EXERCISE DIRECTIONS
Word for word, the listing below should be printed again.

STORED DATA
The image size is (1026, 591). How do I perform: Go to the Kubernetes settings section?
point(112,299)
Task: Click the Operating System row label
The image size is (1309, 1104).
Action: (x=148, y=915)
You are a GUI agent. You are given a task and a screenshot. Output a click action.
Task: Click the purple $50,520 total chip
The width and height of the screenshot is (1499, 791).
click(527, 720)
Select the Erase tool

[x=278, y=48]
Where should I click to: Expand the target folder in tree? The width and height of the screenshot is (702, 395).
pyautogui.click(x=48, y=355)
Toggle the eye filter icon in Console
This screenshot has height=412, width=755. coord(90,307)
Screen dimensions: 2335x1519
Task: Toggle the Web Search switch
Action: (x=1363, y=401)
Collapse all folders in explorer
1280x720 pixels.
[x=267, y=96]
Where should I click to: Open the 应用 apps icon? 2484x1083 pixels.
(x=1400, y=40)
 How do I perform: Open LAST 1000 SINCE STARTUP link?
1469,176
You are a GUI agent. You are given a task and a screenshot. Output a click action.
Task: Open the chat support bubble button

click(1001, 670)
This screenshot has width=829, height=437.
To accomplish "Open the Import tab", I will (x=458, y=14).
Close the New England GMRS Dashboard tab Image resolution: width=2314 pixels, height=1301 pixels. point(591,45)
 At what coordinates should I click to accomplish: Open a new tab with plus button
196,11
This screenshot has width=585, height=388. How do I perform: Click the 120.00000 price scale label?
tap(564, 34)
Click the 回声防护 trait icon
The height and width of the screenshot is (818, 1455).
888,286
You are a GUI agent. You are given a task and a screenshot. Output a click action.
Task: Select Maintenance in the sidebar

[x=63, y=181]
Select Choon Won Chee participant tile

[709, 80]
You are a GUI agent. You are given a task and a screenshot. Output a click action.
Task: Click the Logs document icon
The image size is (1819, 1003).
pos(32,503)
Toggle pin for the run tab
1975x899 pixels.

TASK SOLUTION
The image size is (1026, 591). How do I perform: Go to the Kubernetes settings section?
point(112,299)
Task: Click the Operating System row label
The image size is (1309, 1104).
Action: (x=148, y=915)
You are a GUI agent. You are given a task and a screenshot. Output a click action.
Task: Click the purple $50,520 total chip
The width and height of the screenshot is (1499, 791).
click(527, 720)
Select the Erase tool

[x=278, y=48]
Where should I click to: Expand the target folder in tree? The width and height of the screenshot is (702, 395).
pyautogui.click(x=48, y=355)
Toggle the eye filter icon in Console
This screenshot has height=412, width=755. coord(90,307)
Screen dimensions: 2335x1519
Task: Toggle the Web Search switch
Action: (x=1363, y=401)
Collapse all folders in explorer
1280x720 pixels.
[x=267, y=96]
Where should I click to: Open the 应用 apps icon? 2484x1083 pixels.
(x=1400, y=40)
 How do I perform: Open LAST 1000 SINCE STARTUP link?
1469,176
You are a GUI agent. You are given a task and a screenshot. Output a click action.
Task: Open the chat support bubble button

click(1001, 670)
This screenshot has width=829, height=437.
To accomplish "Open the Import tab", I will (x=458, y=14).
Close the New England GMRS Dashboard tab Image resolution: width=2314 pixels, height=1301 pixels. point(591,45)
 At what coordinates should I click to accomplish: Open a new tab with plus button
196,11
This screenshot has width=585, height=388. How do I perform: Click the 120.00000 price scale label?
tap(564, 34)
Click the 回声防护 trait icon
The height and width of the screenshot is (818, 1455).
888,286
You are a GUI agent. You are given a task and a screenshot. Output a click action.
Task: Select Maintenance in the sidebar

[x=63, y=181]
Select Choon Won Chee participant tile

[709, 80]
You are a GUI agent. You are given a task and a screenshot. Output a click action.
Task: Click the Logs document icon
The image size is (1819, 1003).
pos(32,503)
Toggle pin for the run tab
1975x899 pixels.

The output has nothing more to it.